What [not] to watch: Confessions of a Shopaholic

Looking for a bit of relax between school and wedding preparations, I decided to watch a movie and came across "Confessions of a Shopaholic". (On my to-watch list: Lisence to Wed and Bride Wars).

The movie is about a girl who is a shopaholic at the beginning, isn't anymore at the end, and becomes a financial journalist in between. It's light-hearted, but not really funny, and stupid, but not to a bang-my-head-against-the-wall degree.

A few cliches appear:

  1. Lying leads to funny situations.
  2. Lying always catches up on you, but things get fixed in 10 minutes. Mostly by themselves - just sit and cry.
  3. Prince Charming always appears next to you on the street when you need it the most but expect it the least.
  4. Lack of education isn't lack of competence, but a fresh point of view.
  5. The rich handsome guy is the one. He'll date someone else for a while, but that's just because he doesn't know he's the one yet. He'll find out soon, just wait.
  6. You'll have major achievements in your first month at your new job.
  7. Revenge is cool. (Hello? Hasn't our civilization gone a bit further?)
Well, I guess that if I'm so tired of those cliches, it's my fault, as I pick such movies. Still, it would be great to see something light-hearted (life is too much stress to watch stressful movies, as for me) but with... er... a fresh point of view! (Hey, why not hire a shopaholic to make your next movie?)
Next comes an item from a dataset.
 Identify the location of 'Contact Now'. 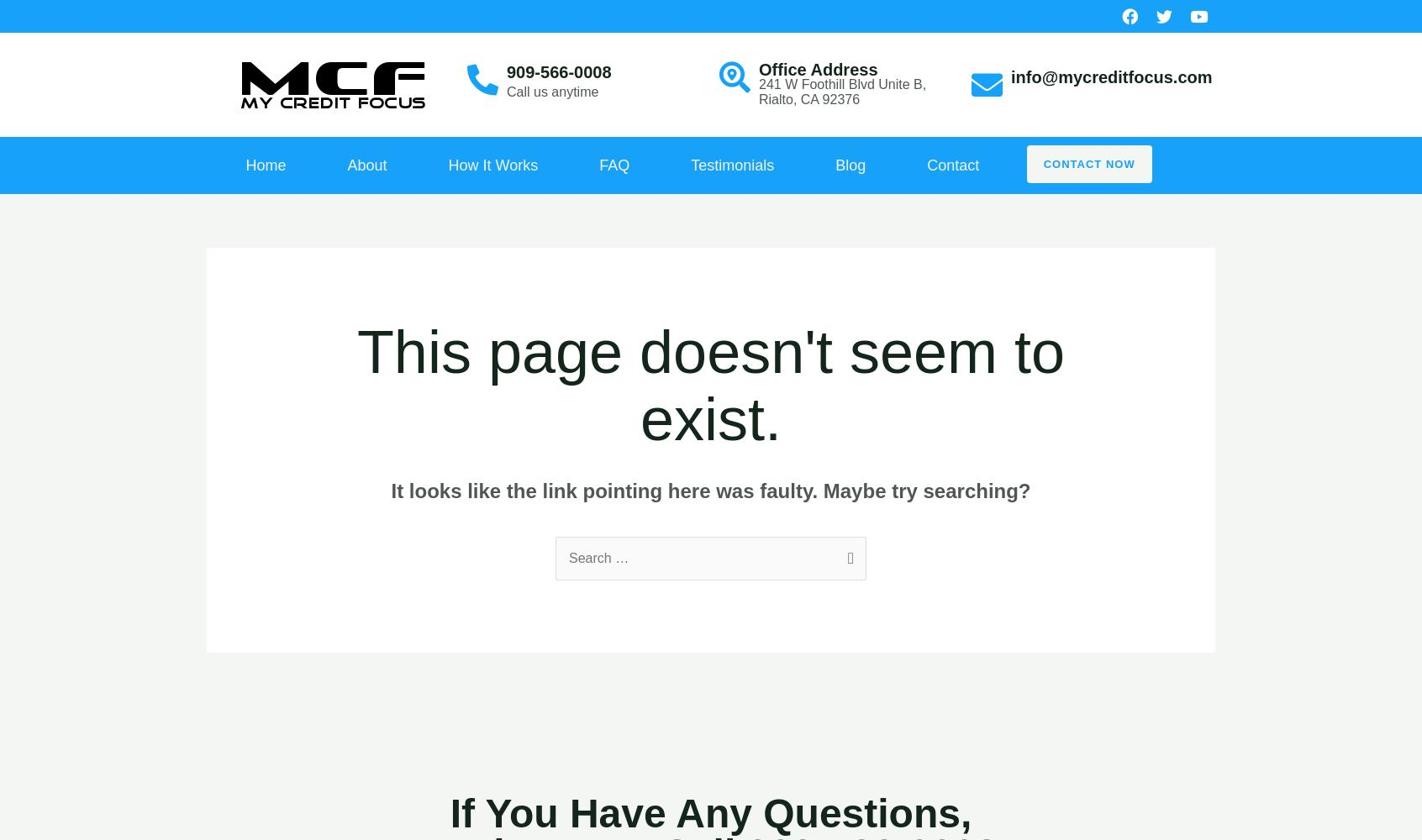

I still "learned" a few things from this movie.

For instance, getting out of debt is really easy. Just show yourself on national TV, speak about frugality and everyone will come running to shop for your stuff.

Also, you can get a job as a journalist without showing a piece of your work. Honestly, I wouldn't hire someone who hasn't got his own blog! Okay, maybe except if that person had good reasons... but anyone can start a blog, and you really get to show your best on yours. You have no boss to please and take full credit and responsibility for your words. Is there a better way of finding out if a journalist is worth hiring than reading his blog?

The biggest finding of all, actually, was that googling before writing an article is unethical. To me, not doing so would be. If you're speaking, listen as well! Besides, the blogosphere and other medias create kind of a world wide dialogue. If you're talking about some subject, please find out what others said about it recently. Don't rediscover the wheel.

Well... I'm a bit hypocritical right now. I haven't read a single review of that movie before writing one. But that's because I learned another valuable lesson: being hypocritical is okay (or will turn out okay, anyway). Kinda from the protagonist, who's giving financial advice between crazy shopping sprees, and kinda from the movie itself: the girl writes so well about personal finance, and yet the only lesson you get to learn watching is:
Don't shop. Ever.

Okay, maybe getting specific about credit cards would make the movie quite heavy, but hey! You have to dress and you have to shop. It's about doing it wisely and finding balance, not shooting yourself in the leg!

Whatever. I want that dress.


  1. That dress is pretty fab.

    I think a lot of people (from what I hear, I didn't watch it yet), hated the fact that she didn't seem to learn her lesson.

  2. Yeah, but on the other hand, aren't we all learning it all life long?